Glaubwürdig | 29.09.2018 Henriette Kretz: "Niemand wird als Mörder geboren"

Henriette Kretz hat als Jüdin den Holocaust überlebt. Gerade so. Wenn sie über ihre Erinnerungen redet, schwingt keine Verbitterung mit. Heute spricht sie als Zeitzeugin vor Schülern, damit sich die Geschichte nicht wiederholt.

Henriette Kretz war ein glückliches Kind. Doch das war abrupt vorbei, als deutsche Truppen ihre polnische Heimat besetzten. Ihre Eltern wurden vor ihren Augen erschossen. Damals war sie 10 Jahre alt.

Die Soldaten begannen den Revolver zu ziehen, mein Vater schrie mir zur: 'Lauf!'. Ich begann zu laufen und dann hörte ich Schüsse, dann hörte ich meine Mutter schreien, dann hörte ich weitere Schüsse und dann hörte ich schon gar nichts. Und dann wusste ich, dass ich keine Eltern mehr habe."

Henriette Kretz
Henriette Kretz
Henriette Kretz ist auch in Sachsen an Schulen unterwegs so wie hier in Plauen. Bildrechte: MITTELDEUTSCHER RUNDFUNK

Henriette Kretz überlebte damals in einem Waisenhaus und wurde später Lehrerin. Heute ist sie 82 und lebt in Antwerpen. Sie will, dass die Grausamkeiten nicht vergessen werden. Als eine der letzten Zeitzeugen spricht sie so oft sie kann über ihre Erlebnisse während der deutschen Besatzung. Sie reist durch Polen und durch Deutschland.

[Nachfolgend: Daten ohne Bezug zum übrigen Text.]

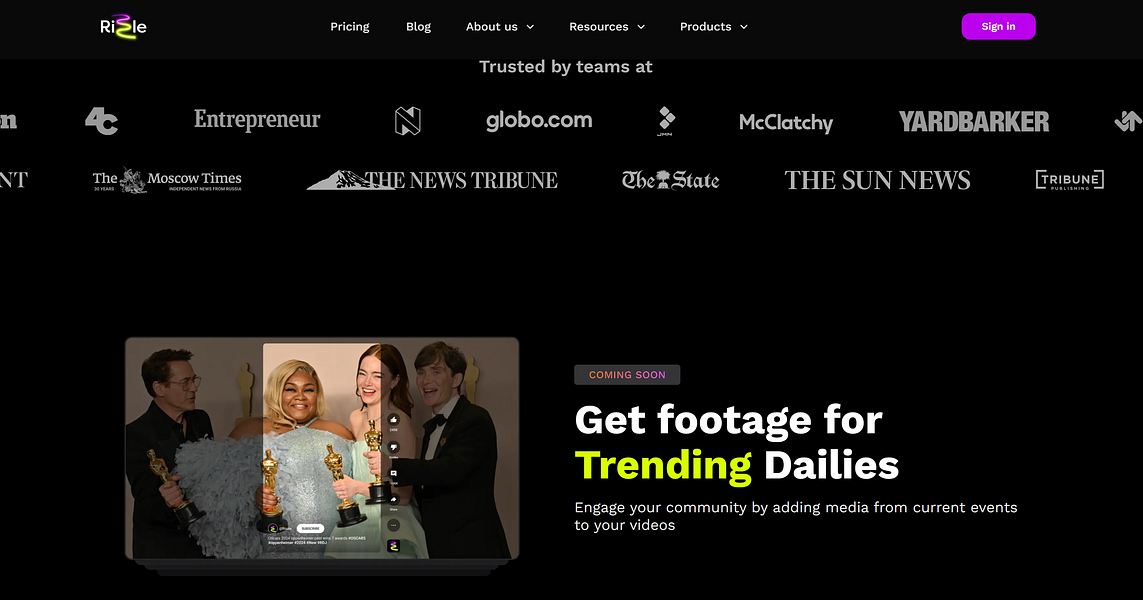Open the comments icon on video preview

click(394, 473)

So war die agile Dame im vergangenen Jahr vor allem in Sachsen unterwegs. Ihre Zuhörer sind zumeist Teenager - junge Leute, die sich kaum noch vorstellen können, was Krieg bedeutete und immer noch bedeutet.

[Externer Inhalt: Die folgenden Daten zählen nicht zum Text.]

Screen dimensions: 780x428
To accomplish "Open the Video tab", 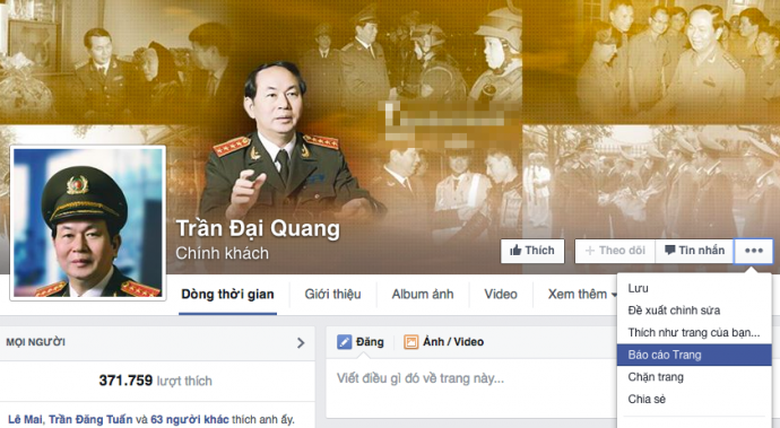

Das von einer Person erzählt zu bekommen, die das miterlebt hat, ist was ganz anderes, als einen Lehrbuchtext durchzuarbeiten (…) ja, das ist gelebte Geschichte und hat mich sehr berührt. Ich finde, dass man wirklich aufpassen muss, dass niemandem mehr so etwas passiert.

Stimmer eines Schüler aus Plauen

Die Frage nach dem Warum?

Wenn Henriette Kretz über ihre Erinnerungen redet, schwingt keine Verbitterung mit. Dann versucht sie auch immer zu erklären und fragt nach dem Warum.

Niemand wird als Mörder geboren. Aber man kann Menschen dazu bringen, für eine Idee oder eine Religion zu töten. Durch Gehirnwäsche! Das ist fatal und sehr, sehr gefährlich.

Zuhause in Antwerpen, einer Stadt mit einer der größten jüdischen Gemeinden Europas, bekommt sie Besuch von ihren beiden Söhnen und den Enkeln. Sie heranwachsen zu sehen, ist für sie das Schönste. Wurde ihre eigene Kindheit doch durch den Tod der Eltern zerstört. Ihre Eltern haben kein eigenes Grab. Sie wurden irgendwo verscharrt. Henriette geht trotzdem immer wieder auf Friedhöfe. Zu fremden Gräbern. Kleine Kiesel - ihr Ritual für die Erinnerung.